European regulators and central bankers are warning that the financial risks posed by “agentic” and increasingly autonomous artificial intelligence may be arriving faster than legal and supervisory frameworks can adapt. Their message is less about whether AI will be used in finance, and more about how it could behave under stress—when liquidity thins, volatility rises, and systems that rely on machine decision-making are pushed beyond normal operating conditions.

In recent remarks across Europe, officials raised concerns ranging from market-wide instability caused by faulty AI-driven trading to a widening gap between rapid AI development and the slower cadence of rulemaking. They also linked the issue to broader financial stability risks, including leverage and potential “boom-bust” dynamics in AI-linked asset markets.

Key takeaways

  • Central bankers warn rulemaking may lag agentic AI: officials said traditional regulatory cycles struggle when AI technologies shift in weeks or months.
  • Volatility could be amplified during stress: Bank of England deputy governor Sarah Breeden suggested AI could worsen market disruptions unless guardrails exist.
  • Security and defense funding remain a weak point: ECB president Christine Lagarde argued cybersecurity risks are becoming more severe as models accelerate.
  • AI leverage and refinancing risks are on regulators’ radar: warnings from the BIS and IMF pointed to debt-asset maturity mismatches and disruptive feedback loops.

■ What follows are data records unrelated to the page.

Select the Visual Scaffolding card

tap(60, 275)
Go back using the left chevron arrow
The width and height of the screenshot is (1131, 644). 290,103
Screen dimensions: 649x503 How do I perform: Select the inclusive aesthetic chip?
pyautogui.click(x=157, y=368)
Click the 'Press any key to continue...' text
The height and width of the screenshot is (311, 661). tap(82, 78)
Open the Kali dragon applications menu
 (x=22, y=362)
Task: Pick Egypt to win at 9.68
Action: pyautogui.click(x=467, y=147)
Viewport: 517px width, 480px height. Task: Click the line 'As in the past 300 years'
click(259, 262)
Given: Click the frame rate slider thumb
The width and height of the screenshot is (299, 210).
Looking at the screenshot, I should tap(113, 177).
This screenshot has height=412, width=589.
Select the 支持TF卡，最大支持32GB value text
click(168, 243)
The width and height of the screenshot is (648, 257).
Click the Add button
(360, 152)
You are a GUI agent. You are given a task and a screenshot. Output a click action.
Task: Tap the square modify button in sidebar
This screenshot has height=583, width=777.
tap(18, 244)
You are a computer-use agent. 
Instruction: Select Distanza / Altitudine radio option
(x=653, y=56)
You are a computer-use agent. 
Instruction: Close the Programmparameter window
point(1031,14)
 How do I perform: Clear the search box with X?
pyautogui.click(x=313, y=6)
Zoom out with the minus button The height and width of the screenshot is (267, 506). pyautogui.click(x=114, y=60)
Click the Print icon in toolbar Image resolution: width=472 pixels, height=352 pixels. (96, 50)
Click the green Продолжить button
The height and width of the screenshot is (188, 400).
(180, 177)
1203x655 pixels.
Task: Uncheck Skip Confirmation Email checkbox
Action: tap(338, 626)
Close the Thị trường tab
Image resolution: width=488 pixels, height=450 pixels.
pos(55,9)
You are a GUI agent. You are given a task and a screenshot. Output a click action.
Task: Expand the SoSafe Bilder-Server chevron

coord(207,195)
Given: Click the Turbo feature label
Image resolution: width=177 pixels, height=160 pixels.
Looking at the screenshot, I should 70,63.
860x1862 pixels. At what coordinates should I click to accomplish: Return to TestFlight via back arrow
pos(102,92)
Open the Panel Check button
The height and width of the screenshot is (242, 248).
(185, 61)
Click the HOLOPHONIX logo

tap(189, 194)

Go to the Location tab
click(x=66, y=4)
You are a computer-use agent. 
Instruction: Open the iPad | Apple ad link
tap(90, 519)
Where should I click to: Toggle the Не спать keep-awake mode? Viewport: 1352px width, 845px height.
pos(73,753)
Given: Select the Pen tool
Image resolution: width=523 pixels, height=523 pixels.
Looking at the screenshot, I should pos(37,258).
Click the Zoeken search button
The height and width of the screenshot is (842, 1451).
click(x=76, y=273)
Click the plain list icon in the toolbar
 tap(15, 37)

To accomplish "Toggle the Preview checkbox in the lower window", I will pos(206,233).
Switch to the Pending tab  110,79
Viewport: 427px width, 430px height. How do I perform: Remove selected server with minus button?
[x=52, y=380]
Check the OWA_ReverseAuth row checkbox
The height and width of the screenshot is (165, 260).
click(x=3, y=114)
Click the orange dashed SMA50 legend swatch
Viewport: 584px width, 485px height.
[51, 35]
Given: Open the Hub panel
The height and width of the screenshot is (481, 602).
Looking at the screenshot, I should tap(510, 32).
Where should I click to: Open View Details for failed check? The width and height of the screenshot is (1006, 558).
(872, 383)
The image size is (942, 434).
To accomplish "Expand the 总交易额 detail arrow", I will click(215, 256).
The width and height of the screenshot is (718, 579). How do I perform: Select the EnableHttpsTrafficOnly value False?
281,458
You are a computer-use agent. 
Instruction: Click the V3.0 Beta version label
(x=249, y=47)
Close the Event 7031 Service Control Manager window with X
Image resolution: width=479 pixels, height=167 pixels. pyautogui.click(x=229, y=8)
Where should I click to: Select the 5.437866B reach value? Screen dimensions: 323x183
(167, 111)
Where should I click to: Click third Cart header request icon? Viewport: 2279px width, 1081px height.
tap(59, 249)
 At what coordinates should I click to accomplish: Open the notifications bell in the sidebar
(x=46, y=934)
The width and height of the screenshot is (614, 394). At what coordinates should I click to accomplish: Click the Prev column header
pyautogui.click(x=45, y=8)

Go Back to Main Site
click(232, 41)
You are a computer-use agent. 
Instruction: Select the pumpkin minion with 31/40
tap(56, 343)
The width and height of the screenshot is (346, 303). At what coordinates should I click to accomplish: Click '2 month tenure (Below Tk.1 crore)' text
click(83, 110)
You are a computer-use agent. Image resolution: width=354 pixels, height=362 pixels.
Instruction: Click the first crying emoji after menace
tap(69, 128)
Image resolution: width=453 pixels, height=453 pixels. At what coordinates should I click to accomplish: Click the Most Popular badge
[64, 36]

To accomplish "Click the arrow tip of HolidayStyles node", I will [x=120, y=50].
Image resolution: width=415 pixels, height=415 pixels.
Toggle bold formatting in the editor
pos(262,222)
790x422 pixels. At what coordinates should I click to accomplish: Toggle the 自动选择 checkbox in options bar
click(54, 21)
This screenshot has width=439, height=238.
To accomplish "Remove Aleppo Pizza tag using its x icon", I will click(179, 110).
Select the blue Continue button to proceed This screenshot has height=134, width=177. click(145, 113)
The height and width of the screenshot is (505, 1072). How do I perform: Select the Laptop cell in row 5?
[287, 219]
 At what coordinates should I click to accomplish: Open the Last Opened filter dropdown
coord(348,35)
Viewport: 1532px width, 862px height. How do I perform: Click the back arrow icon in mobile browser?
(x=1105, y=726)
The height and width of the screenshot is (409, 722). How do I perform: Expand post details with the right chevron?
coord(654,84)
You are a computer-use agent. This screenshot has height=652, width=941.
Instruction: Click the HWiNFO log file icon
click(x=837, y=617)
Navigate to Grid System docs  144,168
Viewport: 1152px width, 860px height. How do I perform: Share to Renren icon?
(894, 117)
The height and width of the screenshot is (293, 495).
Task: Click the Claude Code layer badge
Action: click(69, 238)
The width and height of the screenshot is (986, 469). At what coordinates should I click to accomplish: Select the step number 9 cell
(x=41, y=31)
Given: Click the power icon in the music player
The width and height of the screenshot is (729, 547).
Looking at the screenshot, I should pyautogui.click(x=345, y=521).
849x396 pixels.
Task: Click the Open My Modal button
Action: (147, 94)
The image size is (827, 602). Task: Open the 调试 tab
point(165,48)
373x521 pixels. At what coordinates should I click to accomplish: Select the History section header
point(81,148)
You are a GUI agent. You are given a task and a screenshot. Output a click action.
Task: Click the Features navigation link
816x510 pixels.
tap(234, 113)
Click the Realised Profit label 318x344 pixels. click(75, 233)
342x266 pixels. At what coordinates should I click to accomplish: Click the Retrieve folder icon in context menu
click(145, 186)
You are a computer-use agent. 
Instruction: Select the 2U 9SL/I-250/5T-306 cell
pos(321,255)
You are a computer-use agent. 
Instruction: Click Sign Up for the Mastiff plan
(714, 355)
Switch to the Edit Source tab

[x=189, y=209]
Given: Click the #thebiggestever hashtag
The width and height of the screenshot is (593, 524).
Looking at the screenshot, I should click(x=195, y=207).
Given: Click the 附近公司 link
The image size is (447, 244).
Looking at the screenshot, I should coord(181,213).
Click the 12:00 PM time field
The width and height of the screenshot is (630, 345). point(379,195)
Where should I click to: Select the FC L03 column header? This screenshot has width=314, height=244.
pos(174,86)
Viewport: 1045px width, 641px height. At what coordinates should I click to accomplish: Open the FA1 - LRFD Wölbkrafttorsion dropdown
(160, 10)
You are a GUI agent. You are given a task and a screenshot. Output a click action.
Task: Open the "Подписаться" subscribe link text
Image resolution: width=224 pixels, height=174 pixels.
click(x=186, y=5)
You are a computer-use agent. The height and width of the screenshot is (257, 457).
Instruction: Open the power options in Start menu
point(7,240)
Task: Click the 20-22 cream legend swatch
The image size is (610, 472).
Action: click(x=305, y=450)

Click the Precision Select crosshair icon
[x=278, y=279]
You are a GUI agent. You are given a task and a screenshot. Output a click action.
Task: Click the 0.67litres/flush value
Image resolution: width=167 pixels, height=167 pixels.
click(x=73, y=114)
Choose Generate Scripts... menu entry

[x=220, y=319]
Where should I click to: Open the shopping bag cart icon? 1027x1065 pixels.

Why European officials think agentic AI changes the risk equation

Bank of England deputy governor Sarah Breeden is among the central bankers arguing that agentic AI—systems that can act with a degree of autonomy—could intensify instability during periods of market stress. Speaking at the European Central Bank’s annual meeting in Sintra, Portugal, on Tuesday, Breeden raised the question of whether regulators should implement guardrails that function like “circuit breakers” or “kill switches,” designed to limit or stop market-wide trading if faulty AI models trigger a meltdown. In her remarks, she emphasized the potential for automation to turn localized errors into systemic disruptions.

The concern is not merely that AI could make trading decisions faster, but that it could create correlated behavior across market participants. When multiple systems respond similarly to the same signals—particularly under stress—small model failures could cascade into larger price swings.

Breeden also tied the issue to the competitive landscape for AI development. She noted that US companies lead in AI investment and frontier model development, while Europe’s financial system offers fewer capital channels into AI than US equity markets. She warned that regulating “too cautiously” could widen this gap further if AI firms seek out jurisdictions with less burdensome compliance requirements.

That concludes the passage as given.